### Problem to solve
Run through the records and, wherever a line holds the word "height", return that line.

___ Records for the exercise ___

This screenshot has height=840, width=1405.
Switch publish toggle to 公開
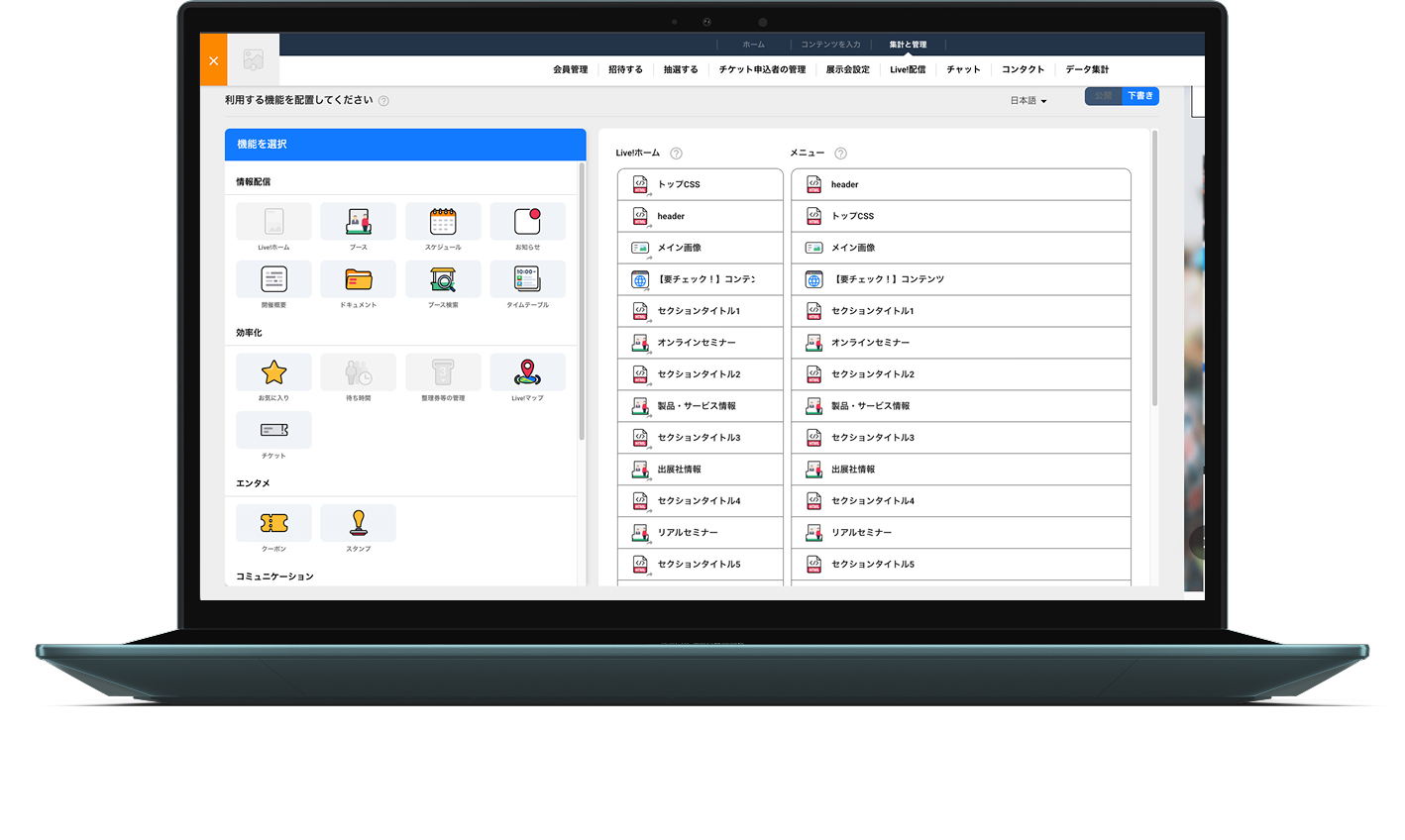pos(1103,96)
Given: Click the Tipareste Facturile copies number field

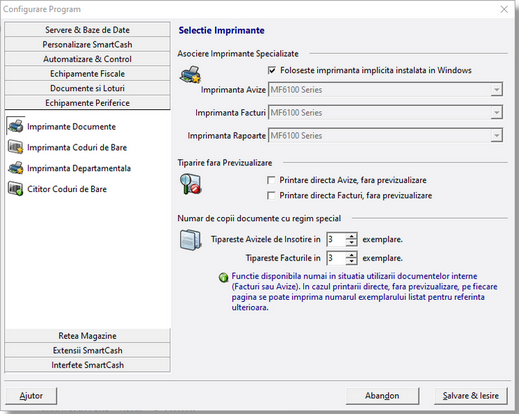Looking at the screenshot, I should (x=336, y=258).
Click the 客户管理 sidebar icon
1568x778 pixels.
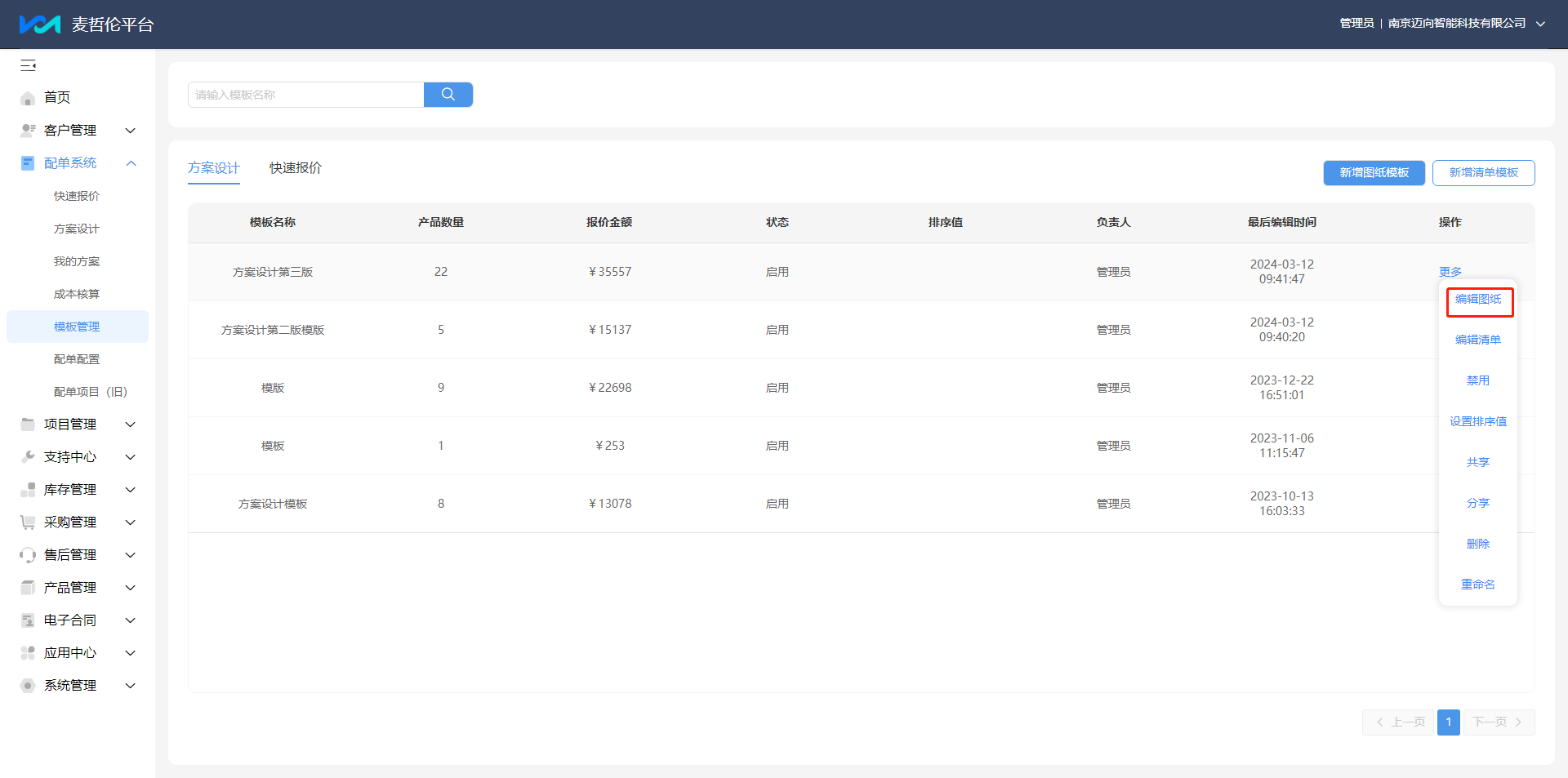[28, 131]
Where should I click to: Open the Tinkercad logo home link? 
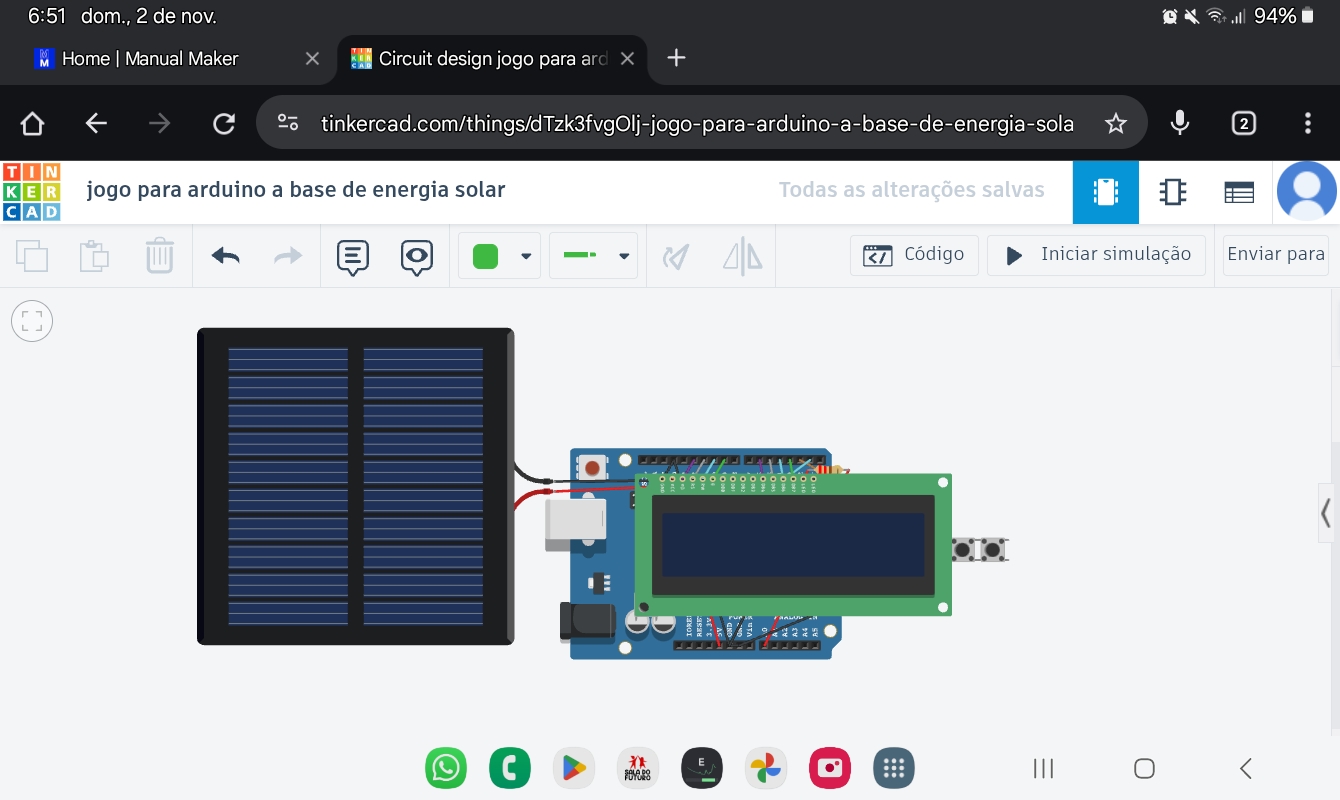click(31, 191)
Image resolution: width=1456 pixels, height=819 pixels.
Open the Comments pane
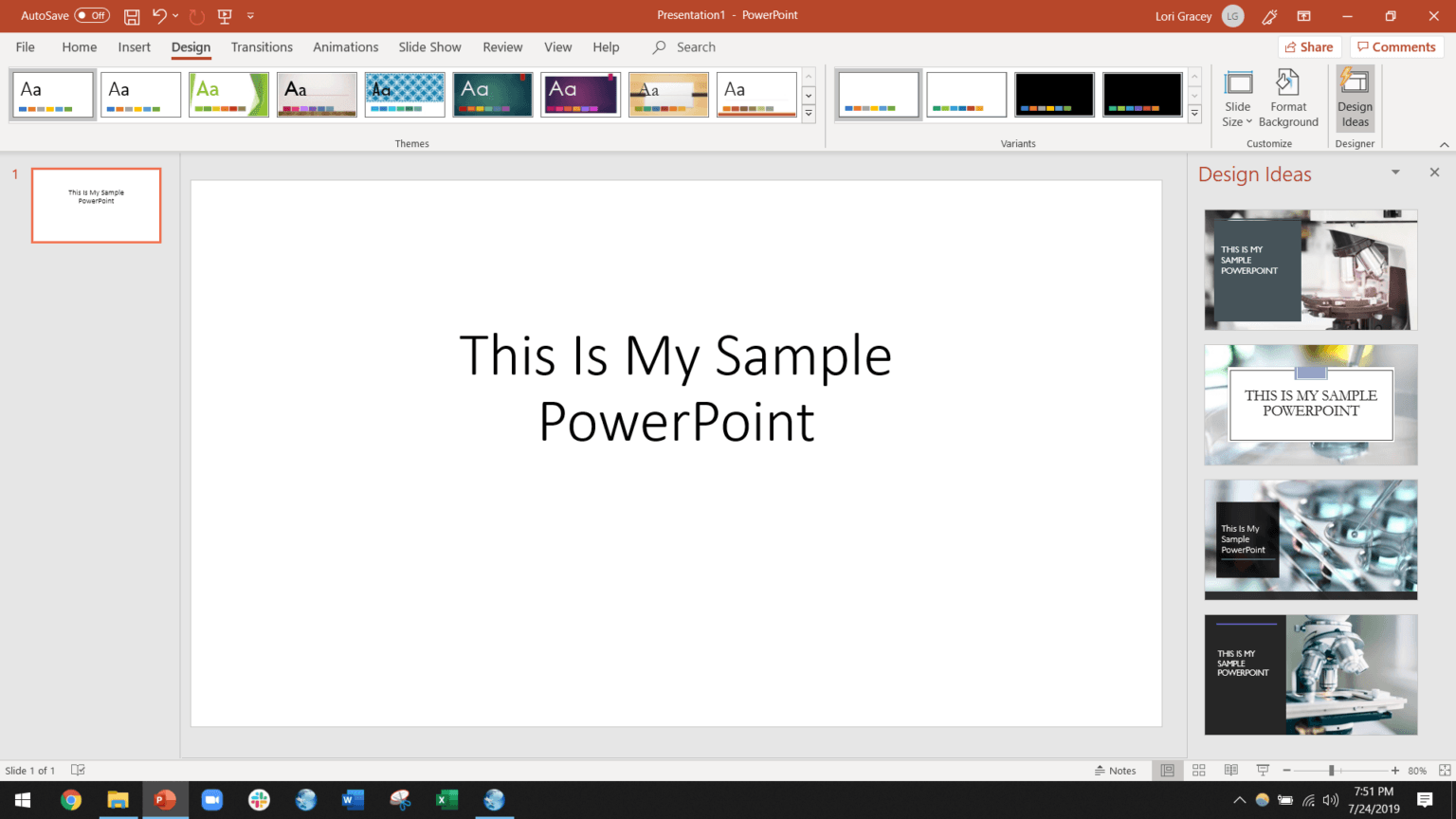(x=1396, y=46)
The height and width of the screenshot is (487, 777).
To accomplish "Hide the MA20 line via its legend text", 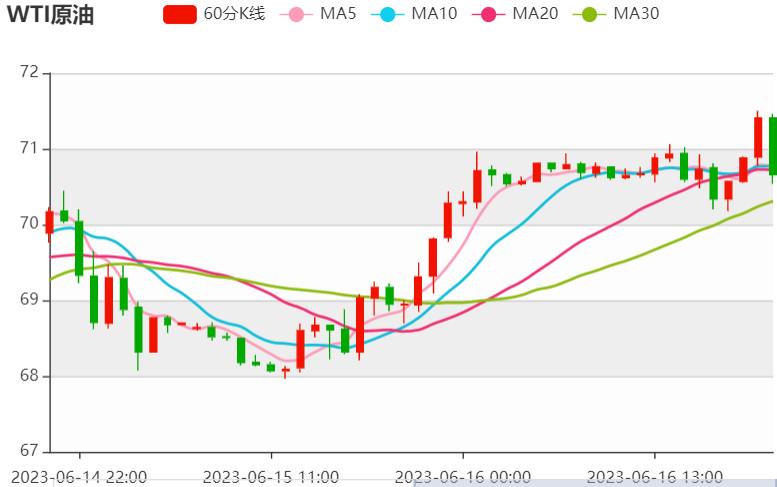I will tap(535, 14).
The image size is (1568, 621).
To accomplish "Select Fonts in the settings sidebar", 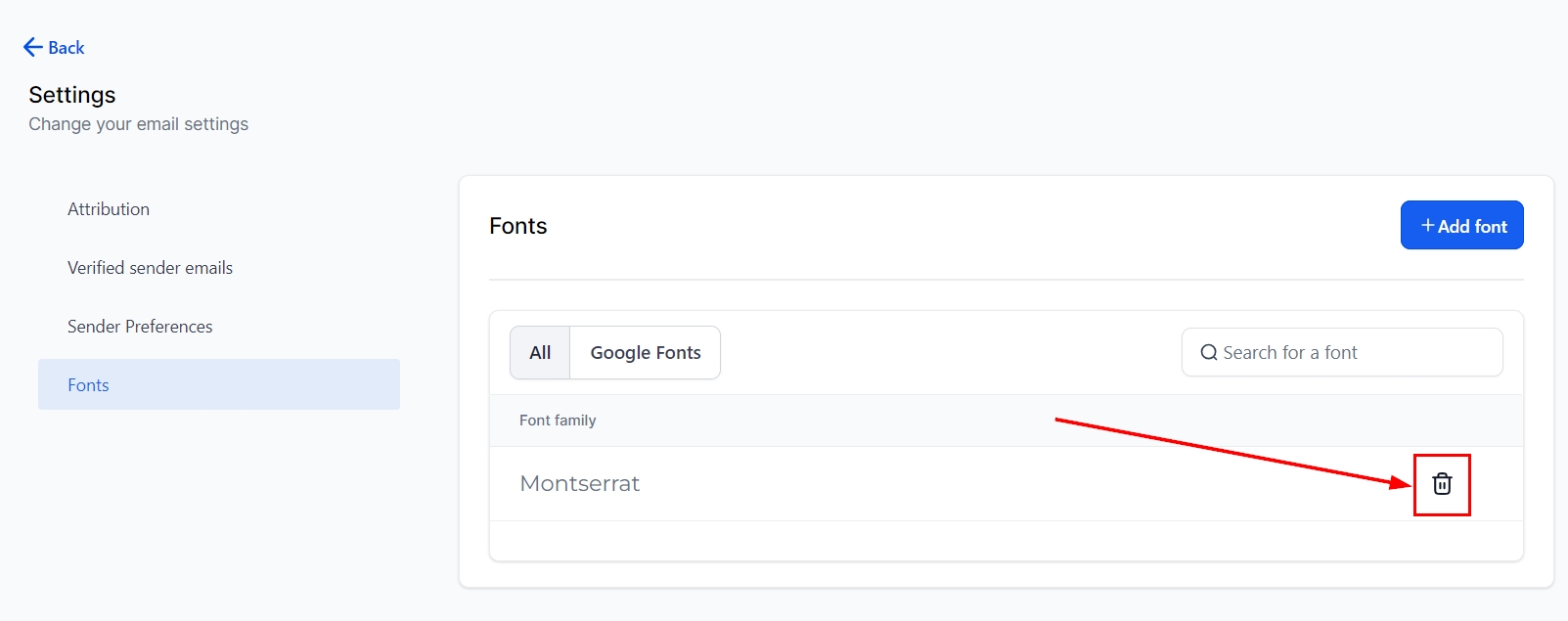I will (x=88, y=385).
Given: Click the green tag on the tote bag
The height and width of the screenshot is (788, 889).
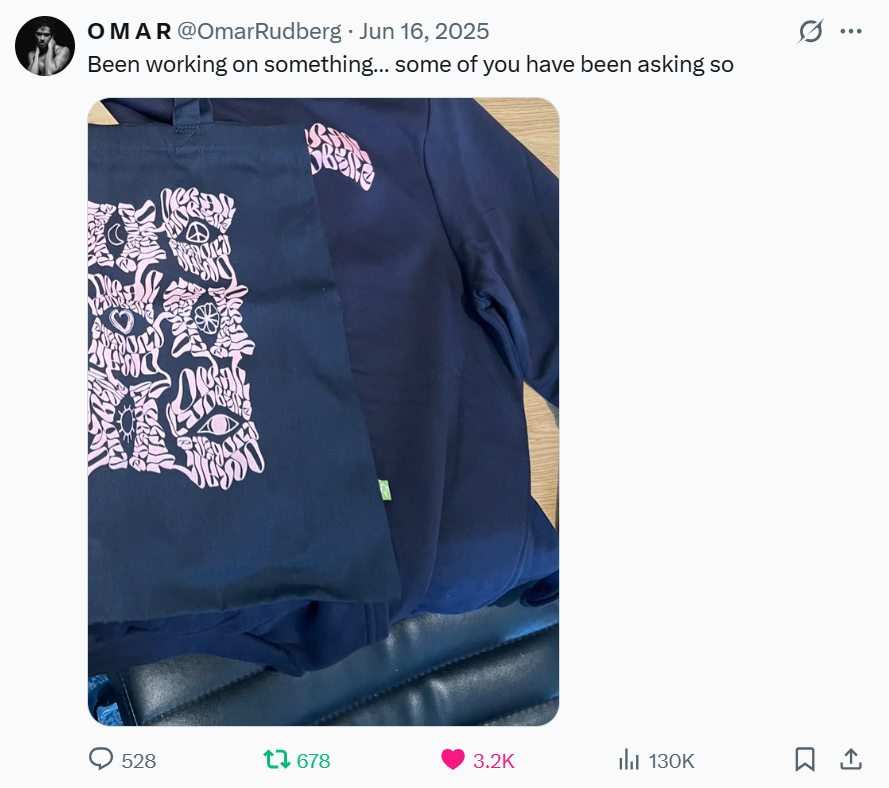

___

### Exercise answer
This screenshot has height=840, width=1405.
Image resolution: width=1456 pixels, height=819 pixels.
The height and width of the screenshot is (487, 777).
The height and width of the screenshot is (788, 889).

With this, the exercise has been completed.